Rachel Talalay debiutowała szóstą odsłoną „Koszmaru z ulicy Wiązów”.
Później jej reżyserską karierę zdominowały obrazy telewizyjne – współtworzyła między
innymi seriale oparte na prozie Stephena Kinga („Martwą strefę” i „Haven”) i „Nie
z tego świata”. Jej najnowsze telewizyjne przedsięwzięcie, „Wcielenie zła”, unaocznia
długą drogę, jaką Talalay przeszła w branży filmowej. Obserwując efekt jej
niedawnej pracy nie mogłam oprzeć się wrażeniu, że od czasu swojego debiutu
Talalay w kinie grozy nie posunęła się ani o milimetr do przodu – zamiast rozwinąć
skrzydła pozwoliła, aby je jej podcięto. Bo cokolwiek by nie zarzucać szóstej części
„Koszmaru z ulicy Wiązów” to całkiem przyzwoitego klimatu grozy na pewno nie
można jej odmówić. Jeśli natomiast zestawić atmosferę wygenerowaną w tamtym
filmie z nastrojem „Wcielenia zła” nie sposób nie zauważyć, że obie produkcje
dzieli przepaść.
Sean Hood, współscenarzysta między innymi „Halloween: Powrót”, „Cube 2” i „Kruka
4” tym razem samodzielnie spisał młodzieżową opowiastkę spod znaku „obejrzeć i
zapomnieć”. „Wcielenie zła” nie pretenduje do miana arcydzieła kina grozy, nie
przedstawia sobą żadnej wartości dla wielbicieli horrorów (no może poza
potrzebą zapełnienia czymś lekkim wolnego czasu), ale paradoksalnie ogląda się
to całkowicie bezboleśnie.

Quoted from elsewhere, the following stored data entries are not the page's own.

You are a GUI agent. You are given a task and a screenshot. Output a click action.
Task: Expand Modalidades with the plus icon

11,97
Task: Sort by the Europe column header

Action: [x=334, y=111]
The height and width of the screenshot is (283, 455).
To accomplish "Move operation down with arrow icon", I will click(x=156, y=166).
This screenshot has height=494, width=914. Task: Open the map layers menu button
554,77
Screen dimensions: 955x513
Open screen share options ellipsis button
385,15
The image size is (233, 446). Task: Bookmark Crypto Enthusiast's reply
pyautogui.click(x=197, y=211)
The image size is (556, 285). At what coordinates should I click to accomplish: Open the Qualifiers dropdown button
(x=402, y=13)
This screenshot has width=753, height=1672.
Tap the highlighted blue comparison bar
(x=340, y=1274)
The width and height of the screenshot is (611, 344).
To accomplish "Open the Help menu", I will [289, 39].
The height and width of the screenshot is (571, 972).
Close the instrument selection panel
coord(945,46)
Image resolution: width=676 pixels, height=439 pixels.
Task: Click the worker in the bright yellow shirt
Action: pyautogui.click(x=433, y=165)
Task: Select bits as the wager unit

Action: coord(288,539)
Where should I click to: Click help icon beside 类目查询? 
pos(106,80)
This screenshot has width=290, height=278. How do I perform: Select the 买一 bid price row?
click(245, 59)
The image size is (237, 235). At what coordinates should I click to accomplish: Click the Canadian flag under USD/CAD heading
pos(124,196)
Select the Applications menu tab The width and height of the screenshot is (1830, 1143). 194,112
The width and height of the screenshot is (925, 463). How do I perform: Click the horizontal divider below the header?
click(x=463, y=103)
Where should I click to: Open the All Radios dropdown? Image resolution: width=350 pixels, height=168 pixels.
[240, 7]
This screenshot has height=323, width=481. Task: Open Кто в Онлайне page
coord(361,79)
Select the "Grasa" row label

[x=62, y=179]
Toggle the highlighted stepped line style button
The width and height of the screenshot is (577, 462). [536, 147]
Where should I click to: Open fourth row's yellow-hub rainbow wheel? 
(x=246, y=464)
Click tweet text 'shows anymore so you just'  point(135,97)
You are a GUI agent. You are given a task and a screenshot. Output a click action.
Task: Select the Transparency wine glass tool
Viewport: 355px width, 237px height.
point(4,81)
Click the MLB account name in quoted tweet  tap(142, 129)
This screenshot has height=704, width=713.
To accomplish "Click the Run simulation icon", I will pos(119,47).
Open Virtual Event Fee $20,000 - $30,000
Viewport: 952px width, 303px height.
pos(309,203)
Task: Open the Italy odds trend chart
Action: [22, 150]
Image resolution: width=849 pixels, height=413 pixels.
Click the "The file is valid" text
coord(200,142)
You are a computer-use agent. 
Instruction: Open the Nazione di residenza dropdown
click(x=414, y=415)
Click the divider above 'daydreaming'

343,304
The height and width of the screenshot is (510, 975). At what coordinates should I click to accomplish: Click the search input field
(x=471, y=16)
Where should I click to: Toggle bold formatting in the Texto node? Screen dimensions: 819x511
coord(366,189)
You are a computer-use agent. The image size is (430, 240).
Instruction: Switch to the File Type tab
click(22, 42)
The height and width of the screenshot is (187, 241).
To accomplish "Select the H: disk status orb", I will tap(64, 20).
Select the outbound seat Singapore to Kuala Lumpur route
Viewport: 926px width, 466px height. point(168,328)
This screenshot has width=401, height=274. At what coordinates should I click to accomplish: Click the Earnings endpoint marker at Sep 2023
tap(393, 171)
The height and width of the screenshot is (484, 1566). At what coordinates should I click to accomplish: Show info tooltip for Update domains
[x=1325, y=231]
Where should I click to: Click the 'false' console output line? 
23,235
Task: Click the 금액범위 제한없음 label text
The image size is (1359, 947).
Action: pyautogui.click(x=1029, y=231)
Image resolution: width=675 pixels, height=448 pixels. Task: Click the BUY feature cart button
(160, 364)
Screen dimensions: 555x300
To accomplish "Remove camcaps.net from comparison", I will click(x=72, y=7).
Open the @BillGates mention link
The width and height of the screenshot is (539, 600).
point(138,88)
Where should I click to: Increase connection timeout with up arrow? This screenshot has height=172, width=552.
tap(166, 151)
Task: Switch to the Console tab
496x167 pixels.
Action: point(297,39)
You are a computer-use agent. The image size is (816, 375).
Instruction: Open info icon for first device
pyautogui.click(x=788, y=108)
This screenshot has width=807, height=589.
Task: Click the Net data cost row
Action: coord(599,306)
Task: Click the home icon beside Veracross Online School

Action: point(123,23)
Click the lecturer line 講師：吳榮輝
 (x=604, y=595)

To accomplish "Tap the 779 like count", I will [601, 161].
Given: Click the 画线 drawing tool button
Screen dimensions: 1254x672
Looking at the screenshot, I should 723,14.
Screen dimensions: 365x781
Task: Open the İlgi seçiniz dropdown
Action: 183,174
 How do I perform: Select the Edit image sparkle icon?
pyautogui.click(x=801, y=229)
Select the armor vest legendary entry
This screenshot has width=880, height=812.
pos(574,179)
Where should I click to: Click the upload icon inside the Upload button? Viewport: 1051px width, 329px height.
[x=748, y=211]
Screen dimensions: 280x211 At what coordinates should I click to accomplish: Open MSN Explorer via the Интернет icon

Zupełnie jak z amerykańskimi, mainstreamowymi
komediami – przy odpowiednim nastawieniu bez nadmiernego znużenia obserwujemy
poszczególne wydarzenia, które szybko puścimy w niepamięć. Sztandarowy przykład
tzw. „wypełniacza czasu” – niewymagającego myślenia, przeznaczonego dla
przeciążonych ciężkim dniem umysłów, łaknących czegoś, w co można by się tępo
wpatrywać. W dokładnie takim stanie znajdowałam się oglądając „Wcielenie zła” i
pewnie dlatego nie potrafiłam go całkowicie zdyskredytować.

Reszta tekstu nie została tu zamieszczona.